You’re right in an overall sense, about how we are significantly better than AI at identification. Even now though, I think the AI has advantages over us in certain specific areas. For example, if a certain species of fish consistently had 600-700 scales laterally, and an otherwise identical fish of a different species consistently had 450-500, that is the kind of difference that would be detected instantly by the AI, but would take humans hours to determine. On top of that, it is probably a distinguishing feature that was never described for the species, so we wouldn’t know to count at all.

Of course that example is speculative, and even if the AI already had tricks like this, we’d never know, because the classification model is essentially closed off to us. Now a system that could accurately describe why it made a decision would be awesome, but that’s a pipe-dream for now.


I’m new to this and have an easy question. Are the suggestions ordered by confidence? I have been assuming they are, but often there are suggestions that do not have “seen nearby” intermixed with those that are. So perhaps that does not factor in to the order?


True. Like @jdmore says, it’s likely that this would be common enough to affect the overall data set for taxon. And if there is a pattern (say, a certain bee is often photographed on a certain type of plant), that would be helpful for AI training.


Am I asking too easy a question above or to the wrong thread? Where does someone new to the tool ask easy questions? Or maybe this community is smaller than I thought?

It might be an easy question, but it is a very niche question… Many of us could hazard a guess as to the sort order, but knowing that we would be guessing, and also knowing that the developers do participate in this forum, it is logical to leave the answering of this simple question to them, as they would know for certain what the ordering (if any) is.

They are busy people, at some times more so than at others. Perhaps this is one of the busy times?

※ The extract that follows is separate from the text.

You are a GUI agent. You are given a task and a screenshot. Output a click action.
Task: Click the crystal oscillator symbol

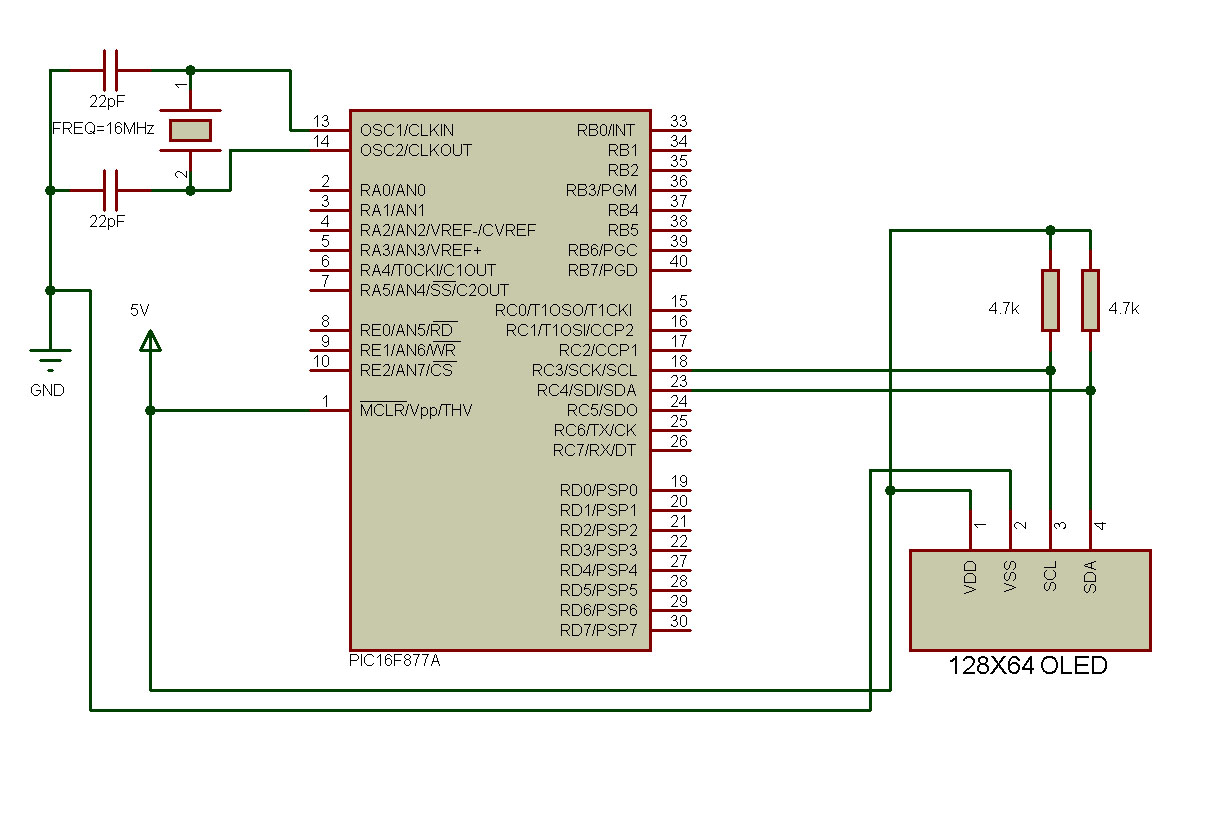point(190,130)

My Own take on the ordering, is that it is not so much about confidence in the suggestion, as it is about “these taxa have similar photos to this one”. If your observation is of a fly sitting on a leaf on a bush, and only fills maybe 5% of the frame, then there are likely to be a large number of similar looking photos that would be of the bush, not the fly. Would that be a high confidence that it is the bush? So to me, confidence is not really measurable in this context, so couldn’t be sorted on. It is a shortlist of things that look similar, the identifier still has to exercise judgement in selecting from that list, whether it is top or 10th offering…